Le 12 avril auront lieu les élections législatives en Hongrie, un scrutin vital pour le pays et l’Union européenne.

Viktor Orbán, Premier ministre d’extrême droite hongrois, semble plus affaibli que jamais, miné par une crise économique, ses attaques contre les libertés fondamentales, les scandales à répétition et les affaires de corruption. Après 16 ans aux manettes du pays, son parti, le Fidesz, est aujourd’hui dépassé dans les sondages par le Parti Respect et liberté (TISZA) de l’opposant Péter Magyar.

Tous les regards semblent tournés vers la Hongrie : ceux des dirigeants de l’UE, qui espèrent voir remplacé cet encombrant partenaire européen adepte du veto et du blocage politique, mais aussi ceux du Kremlin, qui s’inquiète de la potentielle mise à l’écart d’un important relai de sa politique au sein des Vingt-Sept. 

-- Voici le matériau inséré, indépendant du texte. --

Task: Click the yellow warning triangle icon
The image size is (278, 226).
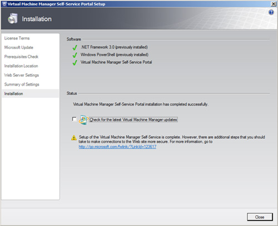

Dans cette campagne politique sous haute tension, l’influence des uns et des autres est d’ailleurs observable. Le 21 mars, le Washington Post révélait, par exemple, la folle proposition faite au dirigeant hongrois par les services secrets russes. Ces derniers auraient, selon le quotidien américain, offert à celui-ci de simuler une tentative d’assassinat afin de le faire grimper dans les sondages. Le vice-président américain J.D. Vance s’est également rendu en Hongrie pour soutenir Orbán avant le scrutin. 

Tout n’est pas joué pour autant, comme l’alertent certains membres de l’opposition, qui pointent du doigt la totale capture de l’Etat et des médias assurées par Orbán et ses collaborateurs, un contrôle qui lui donne une influence considérable sur ces élections.